Copy each of the following rows, keeping every line unchanged.

* Begin RECORDS TO USE *

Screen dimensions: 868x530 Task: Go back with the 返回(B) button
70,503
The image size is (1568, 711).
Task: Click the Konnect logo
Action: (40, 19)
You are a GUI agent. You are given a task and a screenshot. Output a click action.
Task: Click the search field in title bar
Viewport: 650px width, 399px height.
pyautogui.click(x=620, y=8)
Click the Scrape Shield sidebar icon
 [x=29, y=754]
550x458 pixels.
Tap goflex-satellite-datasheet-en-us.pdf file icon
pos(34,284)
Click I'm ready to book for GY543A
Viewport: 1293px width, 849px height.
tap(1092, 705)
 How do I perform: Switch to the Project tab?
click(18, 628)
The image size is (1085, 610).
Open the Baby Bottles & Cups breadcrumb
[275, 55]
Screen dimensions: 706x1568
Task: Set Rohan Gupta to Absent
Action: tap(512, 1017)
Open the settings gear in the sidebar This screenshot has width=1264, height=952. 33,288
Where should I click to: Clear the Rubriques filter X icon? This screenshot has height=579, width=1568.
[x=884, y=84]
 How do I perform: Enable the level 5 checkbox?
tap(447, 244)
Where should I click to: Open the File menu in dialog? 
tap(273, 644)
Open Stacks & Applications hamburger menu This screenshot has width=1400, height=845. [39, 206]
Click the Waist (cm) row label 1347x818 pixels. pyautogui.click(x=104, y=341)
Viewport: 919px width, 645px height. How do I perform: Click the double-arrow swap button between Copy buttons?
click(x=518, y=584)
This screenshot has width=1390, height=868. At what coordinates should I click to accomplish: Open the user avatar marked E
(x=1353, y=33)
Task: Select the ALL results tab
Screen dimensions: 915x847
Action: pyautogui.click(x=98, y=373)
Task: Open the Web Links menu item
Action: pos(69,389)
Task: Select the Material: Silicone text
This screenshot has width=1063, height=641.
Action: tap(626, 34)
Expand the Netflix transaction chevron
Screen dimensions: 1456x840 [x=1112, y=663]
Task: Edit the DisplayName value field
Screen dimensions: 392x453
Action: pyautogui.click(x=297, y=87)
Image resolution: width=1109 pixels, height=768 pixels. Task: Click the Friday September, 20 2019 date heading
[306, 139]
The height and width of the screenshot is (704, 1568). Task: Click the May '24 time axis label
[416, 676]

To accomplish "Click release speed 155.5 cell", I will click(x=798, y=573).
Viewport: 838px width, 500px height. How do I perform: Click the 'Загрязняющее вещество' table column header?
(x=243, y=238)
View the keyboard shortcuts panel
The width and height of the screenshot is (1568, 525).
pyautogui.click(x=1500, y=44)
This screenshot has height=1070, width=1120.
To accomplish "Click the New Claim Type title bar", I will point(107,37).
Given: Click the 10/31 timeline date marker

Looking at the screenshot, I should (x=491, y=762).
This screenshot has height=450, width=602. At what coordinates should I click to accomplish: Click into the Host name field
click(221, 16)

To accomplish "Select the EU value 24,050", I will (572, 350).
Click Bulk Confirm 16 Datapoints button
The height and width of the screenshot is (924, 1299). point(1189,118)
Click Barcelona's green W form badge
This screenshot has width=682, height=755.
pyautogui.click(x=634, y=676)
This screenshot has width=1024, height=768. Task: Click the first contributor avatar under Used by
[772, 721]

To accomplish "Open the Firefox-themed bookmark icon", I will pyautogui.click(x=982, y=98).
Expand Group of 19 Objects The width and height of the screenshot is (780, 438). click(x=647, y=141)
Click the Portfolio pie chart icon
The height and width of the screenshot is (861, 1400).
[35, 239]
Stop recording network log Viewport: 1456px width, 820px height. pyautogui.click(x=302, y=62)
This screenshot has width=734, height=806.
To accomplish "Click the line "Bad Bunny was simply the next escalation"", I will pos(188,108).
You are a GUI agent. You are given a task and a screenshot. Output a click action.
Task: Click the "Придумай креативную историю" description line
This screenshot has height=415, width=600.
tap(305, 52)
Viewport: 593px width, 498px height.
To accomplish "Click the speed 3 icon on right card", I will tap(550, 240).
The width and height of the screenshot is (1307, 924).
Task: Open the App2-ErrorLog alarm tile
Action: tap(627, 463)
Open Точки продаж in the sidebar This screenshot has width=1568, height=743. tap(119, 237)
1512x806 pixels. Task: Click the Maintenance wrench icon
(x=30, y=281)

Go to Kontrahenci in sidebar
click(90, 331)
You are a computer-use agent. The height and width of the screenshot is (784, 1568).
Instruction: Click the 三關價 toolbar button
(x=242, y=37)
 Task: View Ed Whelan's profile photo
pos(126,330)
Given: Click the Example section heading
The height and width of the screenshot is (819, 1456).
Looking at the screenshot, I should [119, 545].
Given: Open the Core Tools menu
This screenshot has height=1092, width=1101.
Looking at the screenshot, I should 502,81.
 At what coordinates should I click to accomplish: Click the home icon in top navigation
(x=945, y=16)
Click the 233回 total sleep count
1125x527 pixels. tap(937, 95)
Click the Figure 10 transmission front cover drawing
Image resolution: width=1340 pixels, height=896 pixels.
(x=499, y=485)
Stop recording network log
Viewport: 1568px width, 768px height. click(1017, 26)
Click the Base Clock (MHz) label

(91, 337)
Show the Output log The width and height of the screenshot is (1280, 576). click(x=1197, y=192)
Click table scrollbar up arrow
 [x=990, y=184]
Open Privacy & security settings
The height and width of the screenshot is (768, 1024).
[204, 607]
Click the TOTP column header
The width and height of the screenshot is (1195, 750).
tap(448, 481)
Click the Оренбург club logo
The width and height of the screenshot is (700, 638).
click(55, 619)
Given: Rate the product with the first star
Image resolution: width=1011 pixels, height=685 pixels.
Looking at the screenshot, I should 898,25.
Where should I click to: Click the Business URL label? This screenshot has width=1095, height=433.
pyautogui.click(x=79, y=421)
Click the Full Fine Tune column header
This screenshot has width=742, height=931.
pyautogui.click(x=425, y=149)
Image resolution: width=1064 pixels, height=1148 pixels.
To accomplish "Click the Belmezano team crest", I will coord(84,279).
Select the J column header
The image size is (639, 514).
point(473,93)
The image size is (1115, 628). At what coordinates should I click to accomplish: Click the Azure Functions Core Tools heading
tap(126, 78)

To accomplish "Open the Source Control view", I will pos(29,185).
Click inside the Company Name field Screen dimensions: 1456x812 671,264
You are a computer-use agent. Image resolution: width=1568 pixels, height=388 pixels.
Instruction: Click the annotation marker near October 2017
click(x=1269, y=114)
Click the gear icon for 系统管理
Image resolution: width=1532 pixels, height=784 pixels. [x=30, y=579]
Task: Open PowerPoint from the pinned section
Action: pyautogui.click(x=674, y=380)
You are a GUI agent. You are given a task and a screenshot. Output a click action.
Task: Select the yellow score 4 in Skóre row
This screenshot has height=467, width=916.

* End RECORDS TO USE *

EXPECTED OUTPUT:
Screen dimensions: 868x530 Task: Go back with the 返回(B) button
70,503
The image size is (1568, 711).
Task: Click the Konnect logo
Action: (40, 19)
You are a GUI agent. You are given a task and a screenshot. Output a click action.
Task: Click the search field in title bar
Viewport: 650px width, 399px height.
pyautogui.click(x=620, y=8)
Click the Scrape Shield sidebar icon
 [x=29, y=754]
550x458 pixels.
Tap goflex-satellite-datasheet-en-us.pdf file icon
pos(34,284)
Click I'm ready to book for GY543A
Viewport: 1293px width, 849px height.
tap(1092, 705)
 How do I perform: Switch to the Project tab?
click(18, 628)
The image size is (1085, 610).
Open the Baby Bottles & Cups breadcrumb
[275, 55]
Screen dimensions: 706x1568
Task: Set Rohan Gupta to Absent
Action: tap(512, 1017)
Open the settings gear in the sidebar This screenshot has width=1264, height=952. 33,288
Where should I click to: Clear the Rubriques filter X icon? This screenshot has height=579, width=1568.
[x=884, y=84]
 How do I perform: Enable the level 5 checkbox?
tap(447, 244)
Where should I click to: Open the File menu in dialog? 
tap(273, 644)
Open Stacks & Applications hamburger menu This screenshot has width=1400, height=845. [39, 206]
Click the Waist (cm) row label 1347x818 pixels. pyautogui.click(x=104, y=341)
Viewport: 919px width, 645px height. How do I perform: Click the double-arrow swap button between Copy buttons?
click(x=518, y=584)
This screenshot has width=1390, height=868. At what coordinates should I click to accomplish: Open the user avatar marked E
(x=1353, y=33)
Task: Select the ALL results tab
Screen dimensions: 915x847
Action: pyautogui.click(x=98, y=373)
Task: Open the Web Links menu item
Action: pos(69,389)
Task: Select the Material: Silicone text
This screenshot has width=1063, height=641.
Action: tap(626, 34)
Expand the Netflix transaction chevron
Screen dimensions: 1456x840 [x=1112, y=663]
Task: Edit the DisplayName value field
Screen dimensions: 392x453
Action: pyautogui.click(x=297, y=87)
Image resolution: width=1109 pixels, height=768 pixels. Task: Click the Friday September, 20 2019 date heading
[306, 139]
The height and width of the screenshot is (704, 1568). Task: Click the May '24 time axis label
[416, 676]

To accomplish "Click release speed 155.5 cell", I will click(x=798, y=573).
Viewport: 838px width, 500px height. How do I perform: Click the 'Загрязняющее вещество' table column header?
(x=243, y=238)
View the keyboard shortcuts panel
The width and height of the screenshot is (1568, 525).
pyautogui.click(x=1500, y=44)
This screenshot has height=1070, width=1120.
To accomplish "Click the New Claim Type title bar", I will point(107,37).
Given: Click the 10/31 timeline date marker

Looking at the screenshot, I should (x=491, y=762).
This screenshot has height=450, width=602. At what coordinates should I click to accomplish: Click into the Host name field
click(221, 16)

To accomplish "Select the EU value 24,050", I will (572, 350).
Click Bulk Confirm 16 Datapoints button
The height and width of the screenshot is (924, 1299). point(1189,118)
Click Barcelona's green W form badge
This screenshot has width=682, height=755.
pyautogui.click(x=634, y=676)
This screenshot has width=1024, height=768. Task: Click the first contributor avatar under Used by
[772, 721]

To accomplish "Open the Firefox-themed bookmark icon", I will pyautogui.click(x=982, y=98).
Expand Group of 19 Objects The width and height of the screenshot is (780, 438). click(x=647, y=141)
Click the Portfolio pie chart icon
The height and width of the screenshot is (861, 1400).
[35, 239]
Stop recording network log Viewport: 1456px width, 820px height. pyautogui.click(x=302, y=62)
This screenshot has width=734, height=806.
To accomplish "Click the line "Bad Bunny was simply the next escalation"", I will pos(188,108).
You are a GUI agent. You are given a task and a screenshot. Output a click action.
Task: Click the "Придумай креативную историю" description line
This screenshot has height=415, width=600.
tap(305, 52)
Viewport: 593px width, 498px height.
To accomplish "Click the speed 3 icon on right card", I will tap(550, 240).
The width and height of the screenshot is (1307, 924).
Task: Open the App2-ErrorLog alarm tile
Action: tap(627, 463)
Open Точки продаж in the sidebar This screenshot has width=1568, height=743. tap(119, 237)
1512x806 pixels. Task: Click the Maintenance wrench icon
(x=30, y=281)

Go to Kontrahenci in sidebar
click(90, 331)
You are a computer-use agent. The height and width of the screenshot is (784, 1568).
Instruction: Click the 三關價 toolbar button
(x=242, y=37)
 Task: View Ed Whelan's profile photo
pos(126,330)
Given: Click the Example section heading
The height and width of the screenshot is (819, 1456).
Looking at the screenshot, I should [119, 545].
Given: Open the Core Tools menu
This screenshot has height=1092, width=1101.
Looking at the screenshot, I should 502,81.
 At what coordinates should I click to accomplish: Click the home icon in top navigation
(x=945, y=16)
Click the 233回 total sleep count
1125x527 pixels. tap(937, 95)
Click the Figure 10 transmission front cover drawing
Image resolution: width=1340 pixels, height=896 pixels.
(x=499, y=485)
Stop recording network log
Viewport: 1568px width, 768px height. click(1017, 26)
Click the Base Clock (MHz) label

(91, 337)
Show the Output log The width and height of the screenshot is (1280, 576). click(x=1197, y=192)
Click table scrollbar up arrow
 [x=990, y=184]
Open Privacy & security settings
The height and width of the screenshot is (768, 1024).
[204, 607]
Click the TOTP column header
The width and height of the screenshot is (1195, 750).
tap(448, 481)
Click the Оренбург club logo
The width and height of the screenshot is (700, 638).
click(55, 619)
Given: Rate the product with the first star
Image resolution: width=1011 pixels, height=685 pixels.
Looking at the screenshot, I should 898,25.
Where should I click to: Click the Business URL label? This screenshot has width=1095, height=433.
pyautogui.click(x=79, y=421)
Click the Full Fine Tune column header
This screenshot has width=742, height=931.
pyautogui.click(x=425, y=149)
Image resolution: width=1064 pixels, height=1148 pixels.
To accomplish "Click the Belmezano team crest", I will coord(84,279).
Select the J column header
The image size is (639, 514).
point(473,93)
The image size is (1115, 628). At what coordinates should I click to accomplish: Click the Azure Functions Core Tools heading
tap(126, 78)

To accomplish "Open the Source Control view", I will pos(29,185).
Click inside the Company Name field Screen dimensions: 1456x812 671,264
You are a computer-use agent. Image resolution: width=1568 pixels, height=388 pixels.
Instruction: Click the annotation marker near October 2017
click(x=1269, y=114)
Click the gear icon for 系统管理
Image resolution: width=1532 pixels, height=784 pixels. [x=30, y=579]
Task: Open PowerPoint from the pinned section
Action: pyautogui.click(x=674, y=380)
You are a GUI agent. You are given a task and a screenshot. Output a click action.
Task: Select the yellow score 4 in Skóre row
This screenshot has height=467, width=916.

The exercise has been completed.